_Recorded data_.

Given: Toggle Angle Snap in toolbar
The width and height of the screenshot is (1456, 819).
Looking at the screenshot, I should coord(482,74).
* * *
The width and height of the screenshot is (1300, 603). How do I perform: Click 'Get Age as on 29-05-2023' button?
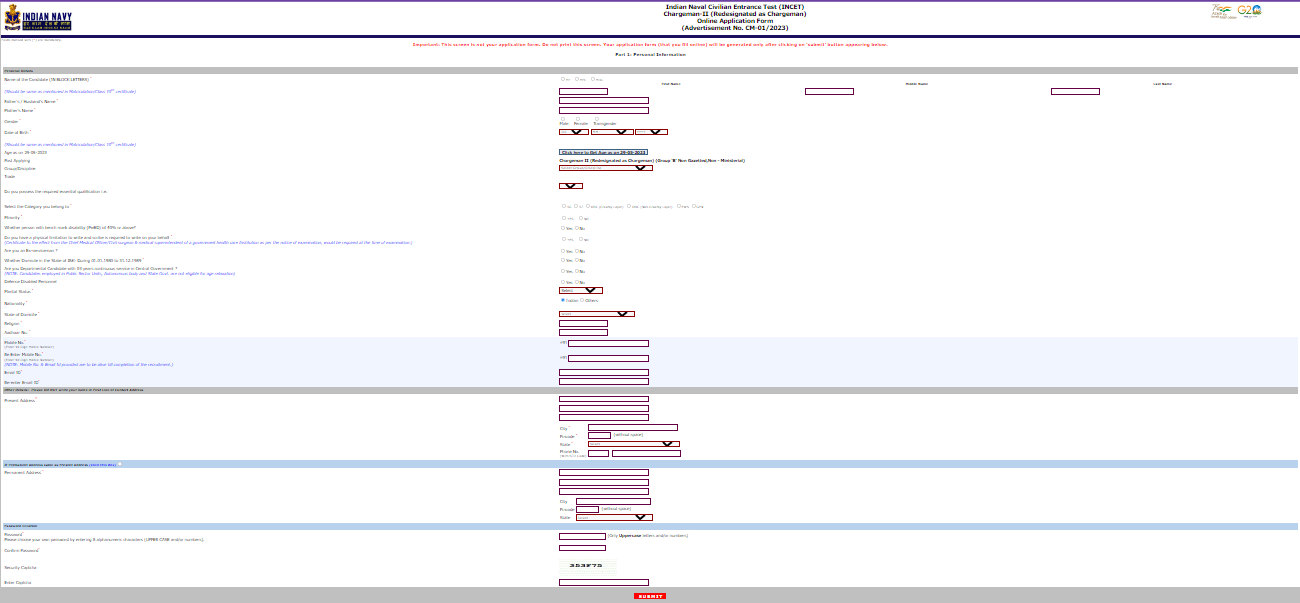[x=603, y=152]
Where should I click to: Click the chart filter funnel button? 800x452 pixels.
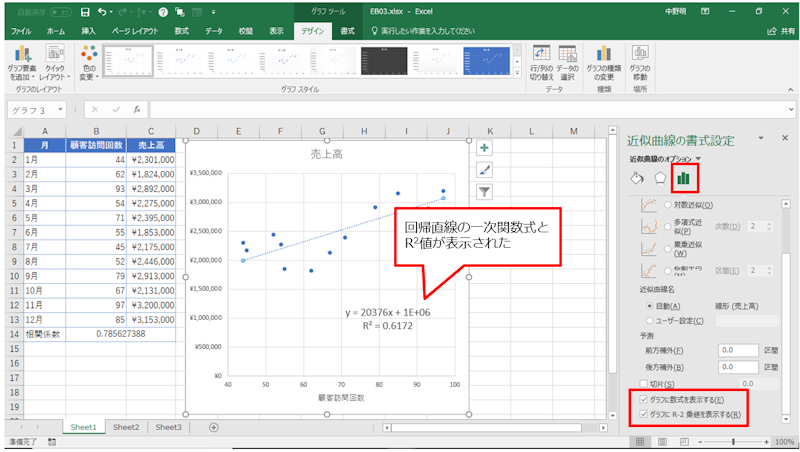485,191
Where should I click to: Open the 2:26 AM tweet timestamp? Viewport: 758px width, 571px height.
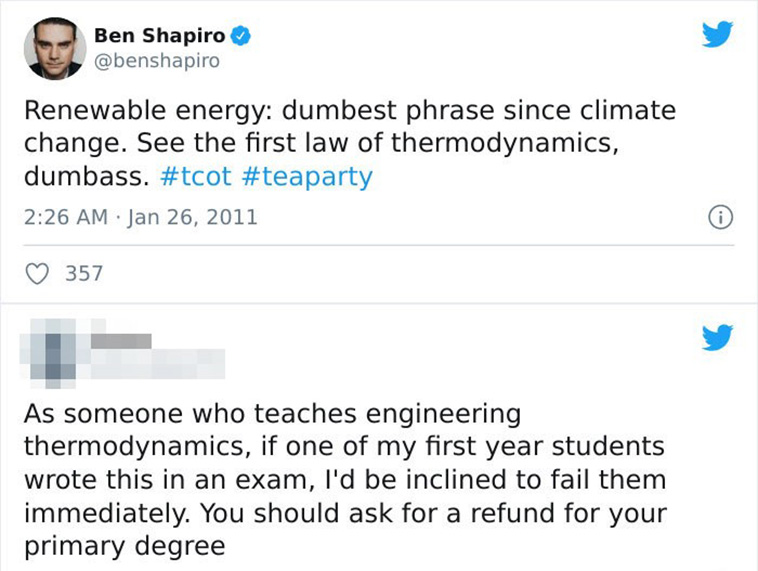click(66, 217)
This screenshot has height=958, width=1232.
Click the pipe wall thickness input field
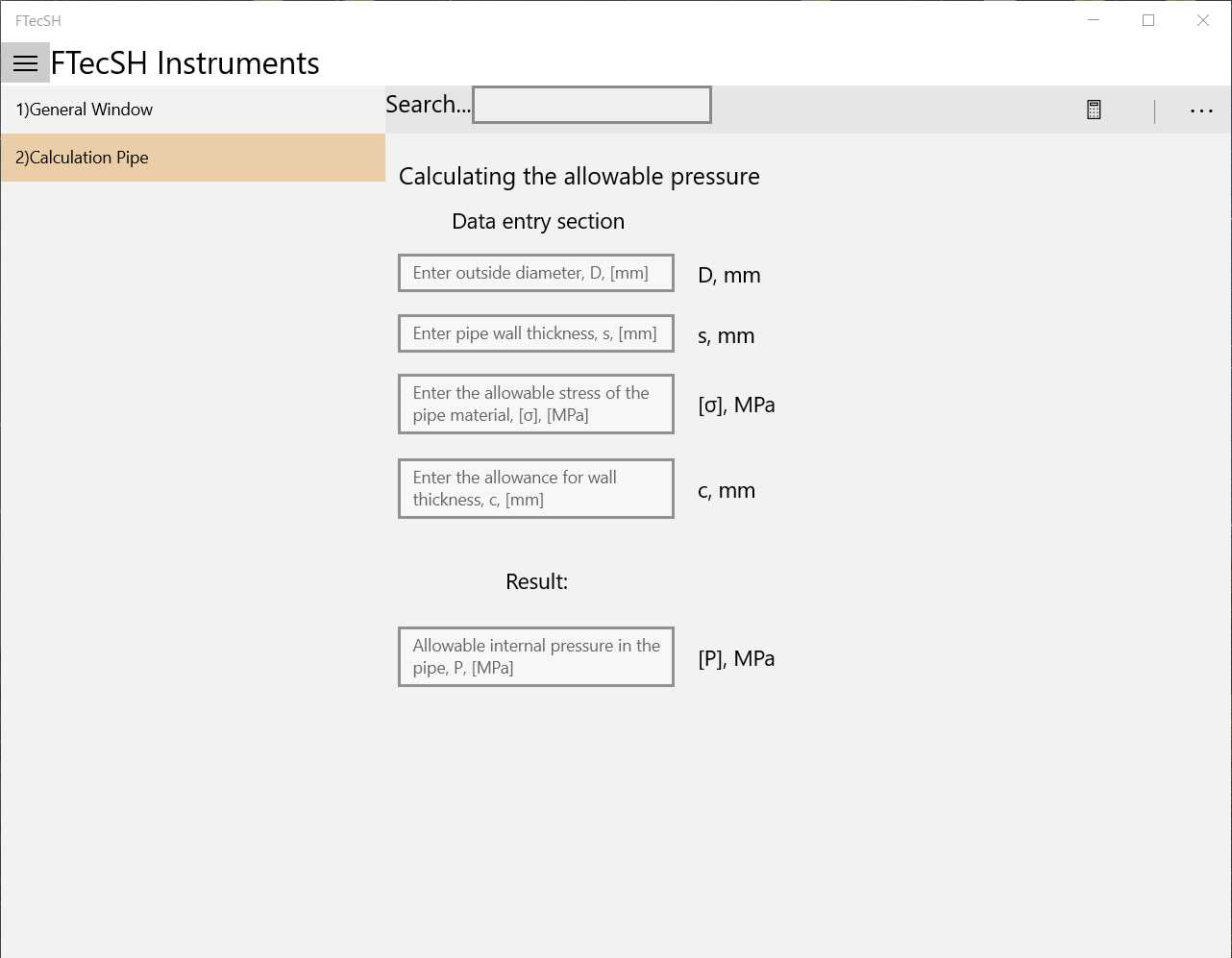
--
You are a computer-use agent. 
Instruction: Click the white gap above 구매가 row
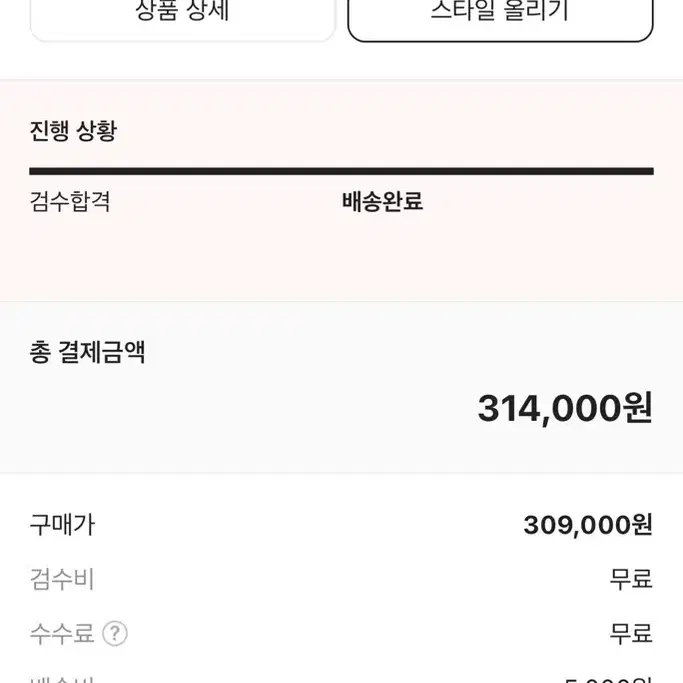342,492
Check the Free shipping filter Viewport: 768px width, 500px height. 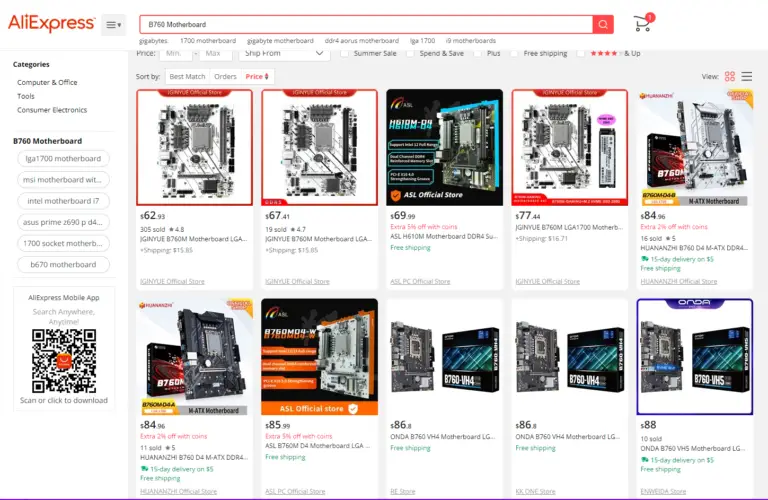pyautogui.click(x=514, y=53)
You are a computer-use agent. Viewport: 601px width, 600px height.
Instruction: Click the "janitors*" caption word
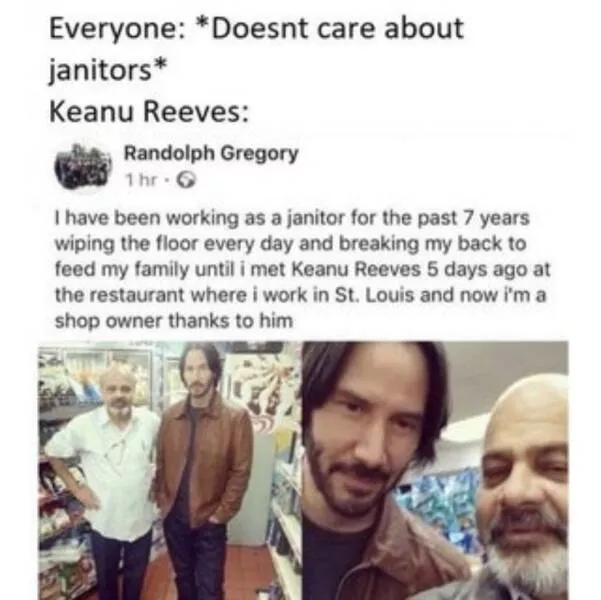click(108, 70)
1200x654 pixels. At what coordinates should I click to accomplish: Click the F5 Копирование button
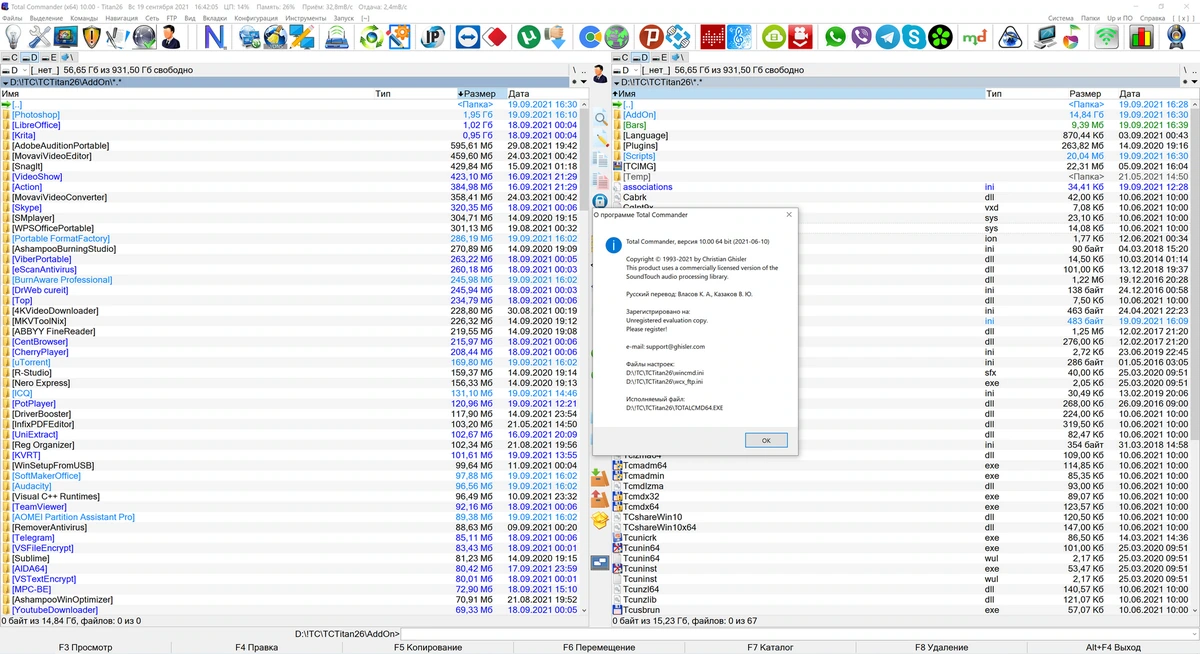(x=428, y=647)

_Task goal_.
Repeat the entry lines starting at the line containing "This screenshot has height=958, width=1232." and ending at the line containing "Click the pipe wall thickness input field", copying them exactly as they appear.

_In response_.
This screenshot has height=958, width=1232.
Click the pipe wall thickness input field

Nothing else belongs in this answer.